Boulogne - Départ de M. le général Eydoux
M. le général Eydoux, qui commandait depuis environ deux ans la région du Nord et avait à ce titre sous ses ordres le service de la censure militaire, vient de rentrer dans le cadre de réserve et de quitter en conséquence notre ville.
Nous avons entretenu, avec le général, de trop courtoises relations pour ne pas lui exprimer, au moment où il abandonne son commandement, le très vif regret que nous cause son départ.
Si, en effet, M. le général Eydoux apportait dans l’exercice de ses délicates fonctions les exigences qu’elles comportent, il savait, du moins, en tempérer les rigueurs par une affabilité qui rendait les relations avec lui aussi faciles qu’agréables. Nous avons pu nous en rendre compte à plus d’une reprise dans des circonstances où il fut le premier à reconnaître que notre bonne foi ne pouvait être mise en doute.
Chez M. le général Eydoux, d’ailleurs, le chef de corps, l’administrateur étaient doublés d’un homme du monde et d’un érudit dans l’acception la plus complète du mot. On se souvient notamment avec quelle délicatesse, quel tact parfait, il dit son mot sur les Balkans, lors d’une des dernières conférences de la Société de géographie consacrée à la Serbie.
Nous croyons être agréable à tous ceux de nos concitoyens qui furent en relations avec M. le général Eydoux, pendant son séjour à Boulogne, en rappelant, au moment où il nous quitte, les principales étapes de sa brillante carrière.
Originaire du comtat Venaissin (Vaucluse), où il naquit en 1852, le futur général s’engagea dans un régiment d’infanterie au mois de septembre 1870.
Peu après il fut nommé sous-lieutenant en qualité d’admissible à Saint-Cyr, et, avec ce grade, prit part aux opérations de l’armée de la Loire, après quoi il combattit sous Paris en 1871.
Sorti de Saint-Cyr en 1872, il entra à l’École de guerre dont il suivit les cours avec succès.
Il appartint ensuite à l’état-major de la division de fer à Nancy. Il y fut apprécié à son juste mérite ; sa place était dès lors indiquée à l’état-major de l’armée, où il servit pendant plusieurs années.
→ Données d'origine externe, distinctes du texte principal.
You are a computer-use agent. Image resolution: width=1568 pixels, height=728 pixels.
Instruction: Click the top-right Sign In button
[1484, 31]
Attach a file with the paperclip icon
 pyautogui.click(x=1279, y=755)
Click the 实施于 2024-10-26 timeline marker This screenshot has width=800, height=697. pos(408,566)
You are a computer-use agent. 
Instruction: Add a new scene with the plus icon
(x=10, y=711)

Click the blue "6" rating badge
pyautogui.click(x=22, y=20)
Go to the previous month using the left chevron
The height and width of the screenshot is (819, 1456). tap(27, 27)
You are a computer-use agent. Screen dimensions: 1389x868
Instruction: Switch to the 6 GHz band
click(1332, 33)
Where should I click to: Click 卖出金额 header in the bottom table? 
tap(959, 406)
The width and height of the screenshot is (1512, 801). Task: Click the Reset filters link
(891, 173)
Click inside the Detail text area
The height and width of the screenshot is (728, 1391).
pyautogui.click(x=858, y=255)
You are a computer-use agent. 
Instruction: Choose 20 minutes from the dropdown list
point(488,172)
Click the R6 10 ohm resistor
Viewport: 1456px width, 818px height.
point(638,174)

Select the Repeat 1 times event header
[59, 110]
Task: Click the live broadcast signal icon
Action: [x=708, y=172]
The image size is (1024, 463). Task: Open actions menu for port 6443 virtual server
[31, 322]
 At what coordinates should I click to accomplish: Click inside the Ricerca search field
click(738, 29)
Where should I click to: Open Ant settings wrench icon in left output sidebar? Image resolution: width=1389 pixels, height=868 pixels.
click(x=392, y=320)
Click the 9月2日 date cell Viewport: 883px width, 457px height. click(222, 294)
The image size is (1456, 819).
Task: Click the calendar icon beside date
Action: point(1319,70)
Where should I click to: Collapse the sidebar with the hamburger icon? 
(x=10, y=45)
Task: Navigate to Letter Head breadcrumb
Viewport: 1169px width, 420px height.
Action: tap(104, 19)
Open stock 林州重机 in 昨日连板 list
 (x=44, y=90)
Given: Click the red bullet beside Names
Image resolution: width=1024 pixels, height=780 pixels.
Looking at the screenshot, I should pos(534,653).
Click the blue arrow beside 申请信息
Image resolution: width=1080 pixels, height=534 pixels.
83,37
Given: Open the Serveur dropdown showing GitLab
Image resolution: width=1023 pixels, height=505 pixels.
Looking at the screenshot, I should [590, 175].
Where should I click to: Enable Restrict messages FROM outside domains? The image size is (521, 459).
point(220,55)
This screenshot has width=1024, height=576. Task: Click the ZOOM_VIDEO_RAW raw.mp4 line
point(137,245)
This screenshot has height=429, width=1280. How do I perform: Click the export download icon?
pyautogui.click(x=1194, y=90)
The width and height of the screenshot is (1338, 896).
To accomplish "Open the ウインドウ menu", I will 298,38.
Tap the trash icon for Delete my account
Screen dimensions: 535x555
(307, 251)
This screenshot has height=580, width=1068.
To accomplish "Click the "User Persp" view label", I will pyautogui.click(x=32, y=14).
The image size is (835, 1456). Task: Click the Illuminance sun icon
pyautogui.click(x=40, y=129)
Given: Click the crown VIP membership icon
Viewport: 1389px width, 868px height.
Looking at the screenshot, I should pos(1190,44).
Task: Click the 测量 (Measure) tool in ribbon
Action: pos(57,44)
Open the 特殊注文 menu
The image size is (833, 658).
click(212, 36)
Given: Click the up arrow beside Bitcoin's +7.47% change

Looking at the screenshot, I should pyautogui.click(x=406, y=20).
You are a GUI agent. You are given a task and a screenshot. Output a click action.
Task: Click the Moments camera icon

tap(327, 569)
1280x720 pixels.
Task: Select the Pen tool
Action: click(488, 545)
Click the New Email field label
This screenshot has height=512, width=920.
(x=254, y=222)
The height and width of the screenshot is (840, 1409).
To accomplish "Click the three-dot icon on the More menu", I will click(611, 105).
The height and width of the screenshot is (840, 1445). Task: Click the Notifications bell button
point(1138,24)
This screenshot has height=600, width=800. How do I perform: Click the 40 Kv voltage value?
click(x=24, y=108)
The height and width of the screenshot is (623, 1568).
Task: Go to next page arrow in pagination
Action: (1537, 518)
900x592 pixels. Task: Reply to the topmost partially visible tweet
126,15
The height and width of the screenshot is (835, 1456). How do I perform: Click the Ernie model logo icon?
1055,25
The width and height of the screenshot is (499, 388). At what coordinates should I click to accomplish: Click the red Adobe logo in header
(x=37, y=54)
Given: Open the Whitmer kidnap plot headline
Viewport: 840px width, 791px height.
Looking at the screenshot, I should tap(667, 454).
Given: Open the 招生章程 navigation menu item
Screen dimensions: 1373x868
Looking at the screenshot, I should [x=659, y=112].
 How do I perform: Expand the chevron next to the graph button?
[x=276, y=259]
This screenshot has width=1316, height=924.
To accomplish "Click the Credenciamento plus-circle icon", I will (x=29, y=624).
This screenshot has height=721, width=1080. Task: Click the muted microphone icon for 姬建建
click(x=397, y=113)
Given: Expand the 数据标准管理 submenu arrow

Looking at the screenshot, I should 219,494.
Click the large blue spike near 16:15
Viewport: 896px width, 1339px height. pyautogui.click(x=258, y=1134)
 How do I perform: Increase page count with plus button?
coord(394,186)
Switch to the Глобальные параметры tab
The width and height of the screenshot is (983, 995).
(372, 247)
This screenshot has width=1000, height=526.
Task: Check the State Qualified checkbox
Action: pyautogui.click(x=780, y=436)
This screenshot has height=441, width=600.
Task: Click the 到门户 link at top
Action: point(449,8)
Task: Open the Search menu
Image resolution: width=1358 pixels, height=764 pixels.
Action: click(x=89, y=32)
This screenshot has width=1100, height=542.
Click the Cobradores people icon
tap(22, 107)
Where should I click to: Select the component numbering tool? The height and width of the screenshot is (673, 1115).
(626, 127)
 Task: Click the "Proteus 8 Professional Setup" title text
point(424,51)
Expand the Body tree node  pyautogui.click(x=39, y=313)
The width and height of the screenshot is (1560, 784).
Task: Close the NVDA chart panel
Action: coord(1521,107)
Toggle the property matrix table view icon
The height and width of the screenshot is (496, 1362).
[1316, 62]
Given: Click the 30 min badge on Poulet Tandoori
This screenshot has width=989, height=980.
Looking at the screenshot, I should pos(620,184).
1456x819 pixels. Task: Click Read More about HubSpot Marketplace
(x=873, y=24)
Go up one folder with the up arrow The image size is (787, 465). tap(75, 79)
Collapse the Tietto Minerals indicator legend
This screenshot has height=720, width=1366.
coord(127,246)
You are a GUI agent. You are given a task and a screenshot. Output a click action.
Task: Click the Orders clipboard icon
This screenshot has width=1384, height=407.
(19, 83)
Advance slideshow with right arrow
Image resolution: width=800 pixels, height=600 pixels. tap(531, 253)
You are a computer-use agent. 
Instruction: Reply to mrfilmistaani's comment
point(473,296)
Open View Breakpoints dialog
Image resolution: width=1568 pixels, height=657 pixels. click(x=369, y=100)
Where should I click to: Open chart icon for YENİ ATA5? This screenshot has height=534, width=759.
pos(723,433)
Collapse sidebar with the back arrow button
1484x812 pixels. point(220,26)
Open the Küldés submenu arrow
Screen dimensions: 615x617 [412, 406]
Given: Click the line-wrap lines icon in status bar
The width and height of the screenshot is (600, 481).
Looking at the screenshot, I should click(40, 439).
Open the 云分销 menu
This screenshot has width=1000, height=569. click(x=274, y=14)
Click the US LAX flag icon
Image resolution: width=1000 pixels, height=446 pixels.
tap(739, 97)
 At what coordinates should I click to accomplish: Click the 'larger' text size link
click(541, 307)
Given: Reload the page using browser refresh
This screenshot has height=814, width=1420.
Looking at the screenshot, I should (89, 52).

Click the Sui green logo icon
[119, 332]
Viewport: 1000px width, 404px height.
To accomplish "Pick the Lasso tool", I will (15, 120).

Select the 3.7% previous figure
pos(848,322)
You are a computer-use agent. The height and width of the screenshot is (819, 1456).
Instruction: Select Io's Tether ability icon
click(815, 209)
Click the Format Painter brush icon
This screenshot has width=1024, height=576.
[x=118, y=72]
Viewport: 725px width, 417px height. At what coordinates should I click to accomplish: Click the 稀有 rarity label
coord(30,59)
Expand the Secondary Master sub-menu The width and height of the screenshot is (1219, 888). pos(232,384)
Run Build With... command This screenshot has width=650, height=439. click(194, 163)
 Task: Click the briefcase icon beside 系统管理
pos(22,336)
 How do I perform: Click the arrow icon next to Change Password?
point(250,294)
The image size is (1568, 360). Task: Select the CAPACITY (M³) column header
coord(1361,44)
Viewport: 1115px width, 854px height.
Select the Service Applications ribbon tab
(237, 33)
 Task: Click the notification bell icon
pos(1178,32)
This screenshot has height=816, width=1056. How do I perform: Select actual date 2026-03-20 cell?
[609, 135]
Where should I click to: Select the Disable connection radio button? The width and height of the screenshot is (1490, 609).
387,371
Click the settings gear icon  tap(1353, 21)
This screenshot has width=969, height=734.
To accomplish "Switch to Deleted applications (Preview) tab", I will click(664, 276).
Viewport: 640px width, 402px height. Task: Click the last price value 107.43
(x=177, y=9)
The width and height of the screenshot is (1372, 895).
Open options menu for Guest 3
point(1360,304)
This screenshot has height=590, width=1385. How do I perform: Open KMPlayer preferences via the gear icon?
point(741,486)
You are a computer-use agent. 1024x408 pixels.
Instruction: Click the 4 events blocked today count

Chef d’état-major du 13ième corps d’armée, il prit bientôt le commandement d’un régiment d’infanterie sur le front des Alpes, puis celui d’une brigade à Auch. Il occupait ce poste lorsque le choix du ministre de la Guerre se porta sur lui pour prendre la direction d’une mission française en Grèce.
C’est à ce détail de sa carrière que nous faisions plus haut allusion en parlant de l’autorité avec laquelle il s’exprima lors de la récente conférence de la Société de géographie sur les événements qui se déroulent en Orient.
Bien que Constantin semble aujourd’hui avoir complètement oublié ce que l’armée grecque dut à cette mission, elle mit en valeur les hautes qualités militaires de son chef ainsi que celles du personnel sous ses ordres et surtout permit d’affirmer la supériorité de nos méthodes.
À son retour en France, sa mission terminée, le général Eydoux fut appelé au commandement du 11ième corps d’armée à Nantes avec lequel, tour à tour, appartenant aux armées des généraux de Langle de Cary, Foch et de Castelnau, il combattit en Belgique, sur la Marne puis dans la Somme. Sur tous ces champs de bataille se signalèrent à la suite de leur chef les Bretons du 11ième corps.
Nommé en février 1915, gouverneur de la place forte de Dunkerque, le général Eydoux eut à y subir les violents bombardements que l’on sait. Son calme et son énergie eurent sur le moral de la population le plus salutaire effet ; non seulement ils réussirent à éviter toute panique, mais encore élevèrent le niveau de la mentalité civile à un véritable stoïcisme.
En contact permanent avec nos fidèles alliés, le général Eydoux provoqua au plus juste titre leur reconnaissance aussi, se faisant leur interprète, le roi des Belges lui conféra-t-il la grande croix de l’ordre de Léopold ainsi que la croix de guerre.
En décembre dernier, également, le roi Georges V lui faisait remettre par le prince de Connaught le grand cordon de l’ordre de Saint Michel et de Saint George.
On voit par ces notes rapides si notre région du Nord avait lieu d’être fière du chef distingué auquel c’est pour nous un sensible regret d’avoir à présenter nos adieux.
L’ancien commandant de la région du Nord est remplacé à Boulogne par le général Dumas qui nous arrive du front.
Nous lui souhaitons cordialement la bienvenue parmi nous.